BEGIN DATASET

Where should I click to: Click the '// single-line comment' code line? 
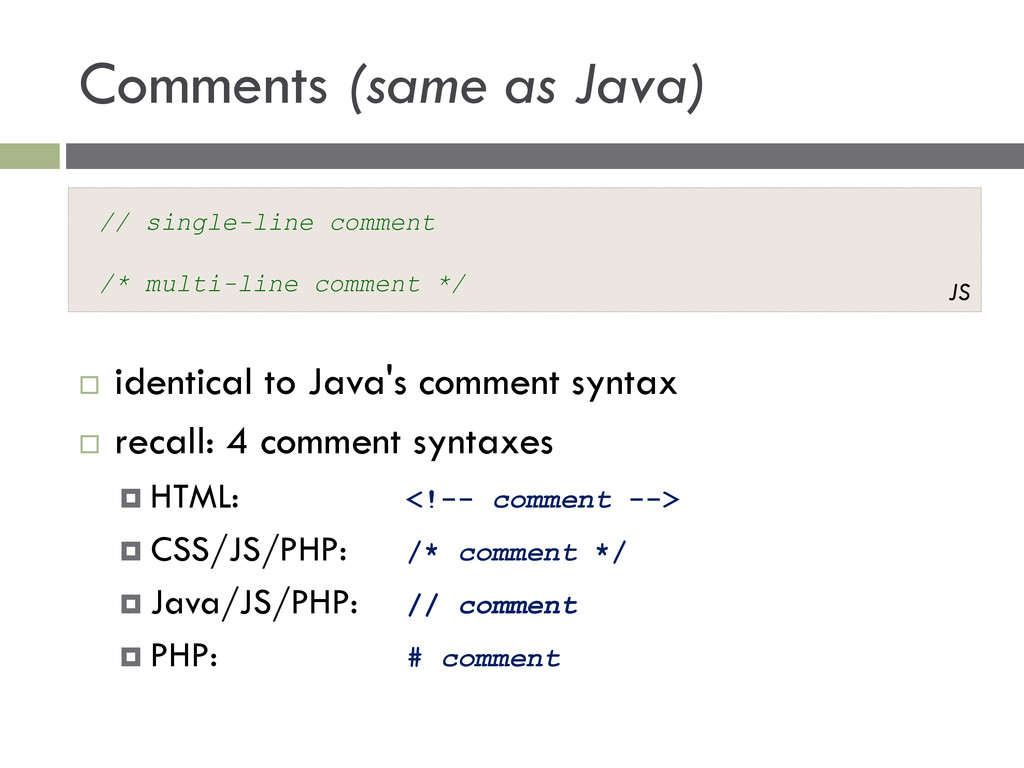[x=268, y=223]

END DATASET
BEGIN DATASET

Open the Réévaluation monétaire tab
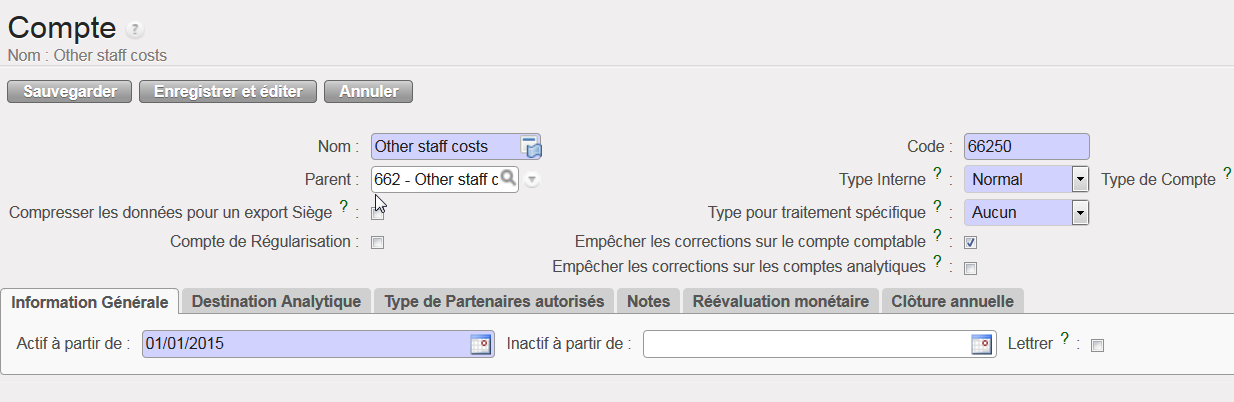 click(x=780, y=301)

END DATASET
BEGIN DATASET

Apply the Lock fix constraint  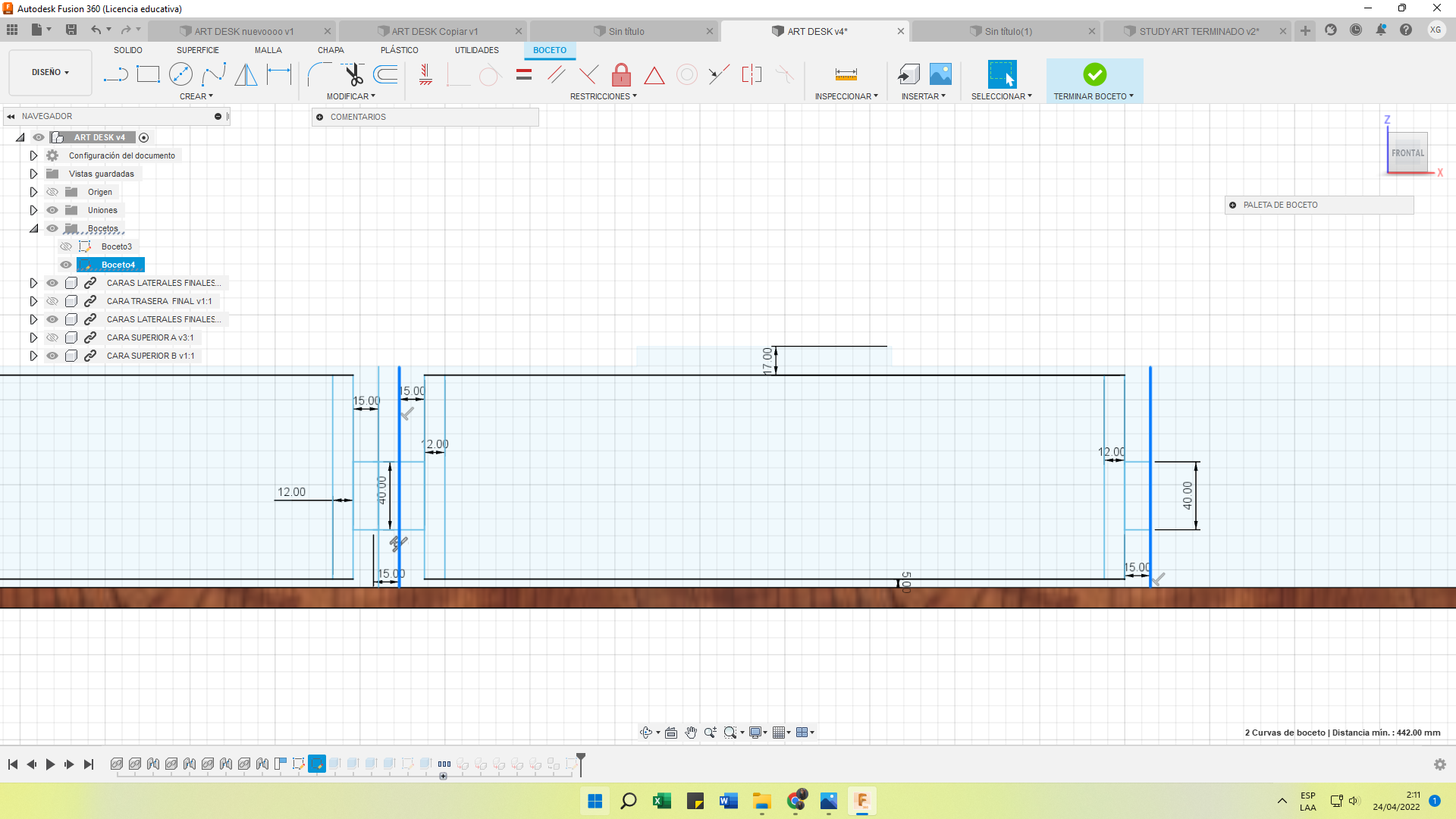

END DATASET

• **EXERCISE TASK**
Reproduce the entries from the line containing "Where should I" through the line containing "[x=268, y=223]", both included, with no change to their wording. Leave the pictures out of your answer.

• **RESULT BELOW**
Where should I click to: Click the '// single-line comment' code line? 
[x=268, y=223]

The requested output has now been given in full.